Digerakkan oleh sebuah kerinduan, kita, sebagian dari alumni Sekolah Menengah Umum Negeri 1 Kabanjahe, sebuah sekolah menengah umum negeri yang ada di Kabanjahe, ibukota Kabupaten Karo Provinsi Sumatera Utara, merencanakan untuk melakukan sebuah acara reuni pada tahun 2017 yang lalu.
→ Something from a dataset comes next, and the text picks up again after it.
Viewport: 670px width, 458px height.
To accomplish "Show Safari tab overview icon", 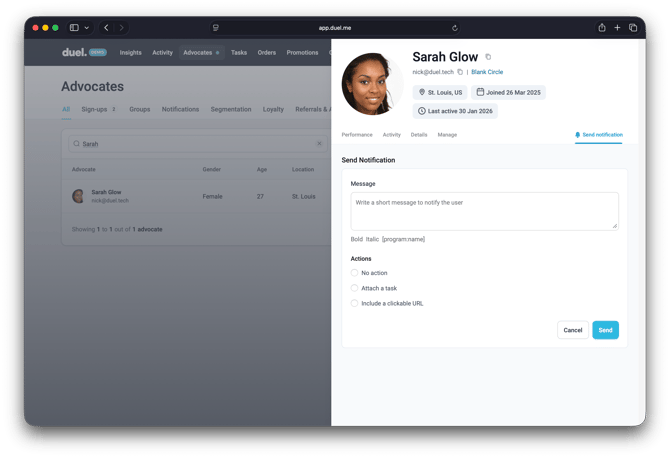I will pos(633,28).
Rencana melaksanakan reuni ini pada akhirnya dapat berlangsung sebagai dampak dari semacam gaya tarik sentrifugal, menarik serpihan-serpihan kenangan menjadi sebuah bentuk mosaik harapan. Mosaik yang tersusun dari berbagai pemikiran, sejumlah harapan dan kepingan nostalgia, gagasan serta cita-cita masa SMU, yang hendak kita bawa kembali pulang ke masa kini. Singkatnya, kita kembali dari masa lalu untuk sebuah harapan demi masa depan.
Pada 29 Desember 2017, kita melaksanakan reuni itu. Tidak ada dalam daftar acara, agenda terkait perbincangan soal harta, mata pencaharian, dan berbagai pencapaian pribadi. Kita tidak memperbincangkan hal-hal itu bukan saja karena kita merasakan perlunya ada rasa kesetaraan sebagai sesama alumni, karena bagi seseorang yang adalah sahabat bagi satu dengan yang lain, kesetaraan seharusnya bahkan bukanlah hal yang perlu dipikirkan.
Sebagaimana dituliskan oleh Yuval Noah Harari dalam bukunya Homo Deus, bahwa  ketika fajar milenium ke-3 mulai menyingsing, kemanusiaan bangun dalam kesadaran yang mengagumkan. Setelah dalam beberapa dekade terakhir manusia berhasil mengatasi kelaparan, wabah dan perang, meskipun belum sepenuhnya teratasi, agenda baru umat manusia pada abad ke-21 ini kemungkinan akan melakukan upaya serius menuju imortalitas. Sebuah perjuangan melawan usia tua dan kematian.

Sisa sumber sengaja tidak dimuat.